5. Revised Framework for Jurisdictional Challenges
The 2025 Act introduces new sections 67(3B) and 67(3C) into the 1996 Act, which limit the circumstances in which a party may challenge an award on the grounds of a tribunal’s lack of substantive jurisdiction. Specifically, a party may not rely on:
(i) new grounds of objection or new evidence, unless such material could not, with reasonable diligence, have been presented to the tribunal; or
(ii) evidence already considered by the tribunal in each case, subject to the court ruling otherwise in the "interests of justice".
What this means, in reality, is that the Court in deciding on matters under section 67 will not conduct a full rehearing of the arbitration – section 67(3C) specifically says “evidence that was heard by the tribunal must not be re-heard by the court”. This moves away from the position of the Supreme Court, which was that parties challenging a tribunal’s jurisdiction were entitled to a full re-hearing.

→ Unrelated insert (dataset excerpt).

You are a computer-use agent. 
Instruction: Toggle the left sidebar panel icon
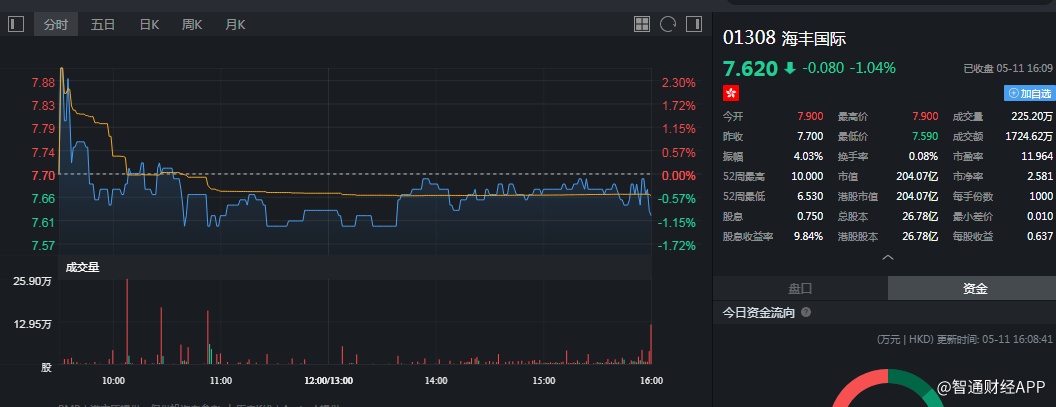(15, 24)
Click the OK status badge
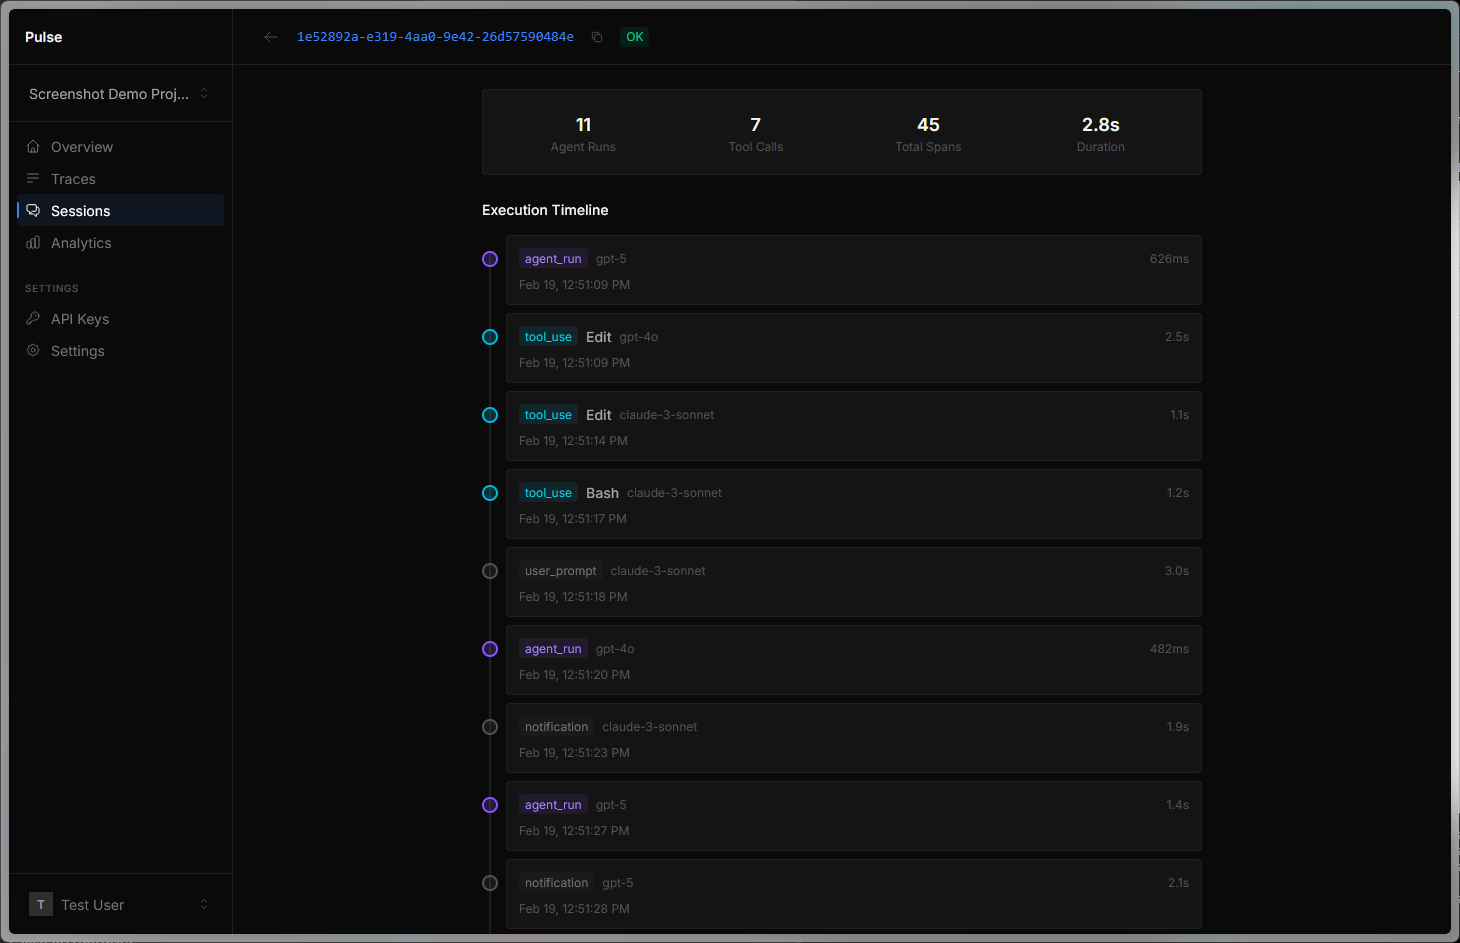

The Court will only conduct a review of things. How this will work out in practice remains to be seen, but the positive is that costs will be saved.
6.Time Limit for Challenging an Arbitration Award
Time is calculated differently, depending on the circumstances.
(a) in a case where there has been any arbitral process of appeal or review, the date when the applicant or appellant was notified of the result of that process;
(b) in a case where the tribunal has, under section 57, made a material correction to an award or has made a material additional award, the date of the correction or additional award;
(c )in a case where a material application for a correction to an award or for an additional award has been made to the tribunal under section 57 and the tribunal has decided not to grant the application, the date when the applicant or appellant was notified of that decision;
(d) in any other case, the date of the award.
Conclusion
The Arbitration Act 2025 represents a targeted refinement of the Arbitration Act 1996, addressing key areas to enhance the English arbitration process. By taking onboard the needs and requirements of parties to an arbitration, these reforms aim to maintain England and Wales’ competitiveness and attractiveness as a premier destination for international arbitration.